アレンに3人の面倒を見るように担任が言ってくる。

アレンはこの教室でかなり中心的な立場になっている。何かあればアレンに相談をしてくる生徒も多い。同じく中心的な立場のウスターやリフォルとも友好な関係のため、アレンに任せれば問題ないと考えたのかなと思う。

(エルフにドワーフか。どうなんだろう、お世話くらい別にいいけど。校舎を案内したらいいのか? 俺もこの校舎は今日が初なんだが? というかそういう話とは違うんだろうけど。5人とか言っていたし)

面倒ってどこまで面倒なんだろうと思う。魔王軍との戦いまで行くとか、その前にダンジョンをどうするのかなどと考えていると、後ろから声が掛かる。

「アレン、どうするの?」

アレンは誰かに何か言われても自分が嫌だと思ったら断ると、セシルは思っている。担任が面倒を見ろと言ってもアレンはどうするつもりなのかと聞いてくる。横でクレナもどうするんだろうと見つめてくる。
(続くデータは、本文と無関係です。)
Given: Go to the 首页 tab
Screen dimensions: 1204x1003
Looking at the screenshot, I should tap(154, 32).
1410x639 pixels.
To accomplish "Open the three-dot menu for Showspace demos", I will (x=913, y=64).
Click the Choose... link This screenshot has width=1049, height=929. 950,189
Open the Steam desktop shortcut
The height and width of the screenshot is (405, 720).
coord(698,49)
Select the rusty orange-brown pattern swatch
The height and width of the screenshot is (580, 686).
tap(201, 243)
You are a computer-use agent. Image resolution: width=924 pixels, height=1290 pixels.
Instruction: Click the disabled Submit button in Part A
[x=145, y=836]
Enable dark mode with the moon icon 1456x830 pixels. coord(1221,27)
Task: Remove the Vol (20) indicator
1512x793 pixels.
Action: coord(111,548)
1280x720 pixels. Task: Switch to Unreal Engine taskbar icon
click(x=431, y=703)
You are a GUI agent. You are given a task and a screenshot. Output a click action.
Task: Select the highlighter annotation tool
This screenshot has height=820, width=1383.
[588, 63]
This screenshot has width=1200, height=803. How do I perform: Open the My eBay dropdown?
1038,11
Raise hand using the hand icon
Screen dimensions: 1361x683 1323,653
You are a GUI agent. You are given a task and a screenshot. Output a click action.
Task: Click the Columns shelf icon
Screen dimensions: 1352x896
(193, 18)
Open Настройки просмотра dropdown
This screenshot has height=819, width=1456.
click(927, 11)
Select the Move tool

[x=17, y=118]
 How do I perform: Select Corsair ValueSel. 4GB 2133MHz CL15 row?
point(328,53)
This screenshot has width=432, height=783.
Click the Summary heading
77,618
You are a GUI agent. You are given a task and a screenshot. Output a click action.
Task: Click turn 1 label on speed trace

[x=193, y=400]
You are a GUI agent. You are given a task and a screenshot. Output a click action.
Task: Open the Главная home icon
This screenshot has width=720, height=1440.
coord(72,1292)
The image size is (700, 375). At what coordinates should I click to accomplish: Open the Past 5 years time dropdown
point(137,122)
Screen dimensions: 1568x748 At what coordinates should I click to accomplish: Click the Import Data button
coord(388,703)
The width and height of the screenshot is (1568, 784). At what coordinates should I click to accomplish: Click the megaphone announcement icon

「まあ、別にいいんじゃないのかな。とりあえずお昼にでもみんなで話をしてみようか。転入生もどうしたいのか聞きたいし」

担任の頼みは無下に断らない。そんなアレンをさっきからエルフの少女が金色の瞳で見つめている。エルフに知り合いいたかなと思い出すが、異世界に来てエルフなど見たことない。

学長は何故かエルフ枠のカウントから外されているようだ。

「そう、分かったわ」

(ダンジョンだったとしても、8人まで貰える経験値変わらないしな。というか俺以外レベルもスキルもカンストしてしまったしな)

5人も8人も貰える経験値は変わらない。

経験値の配分について、1年の夏休み後の授業で習った。

人数による経験値配分

・1人は100%

・2人~8人は80%

・9人~16人は60%

・17人~48人は40%

・49人~252人は20%

・253人以降は10%

授業で聞いて、結構経験値配分は優しめなんだなと思った。

経験値が入る条件は戦闘への参加だと言う。これはどんなに役に立たなくても、結局何もできなくても良い。回復役が回復魔法を掛けようと待機して、結局一度も回復魔法を掛けなくても経験値分配の対象になる。

武器の補給など支援組や、前線が壊れた場合の後方待機組のように魔獣に攻撃をしなくても経験値は入るが、見学していると同じ結果でも経験値は入らない。これを聞いて気持ちの問題かよと思った。

アレンが特に断らなかったので、後でアイツから何でも聞いてくれと言って3人を席に座らせる。

「それと、ついでに今年の課題も伝えておくぞ。できなかったら退学だからな、真剣にやれよ」

そのままホームルームを始める。今年の課題は4月から教えてくれるんだなと思う。

今年の課題は2つ

・夏休み期間までの課題は、B級ダンジョンを1つ攻略すること

攻略する人数は16人まで

・春休み期間までの課題は、スキルの発動ができるようになること

スキルについては今後授業で習うことになる。しっかり授業を受けるよう言われる。

エルフとドワーフの転入生を世話するという形で、アレン達の2年生が始まったのであった。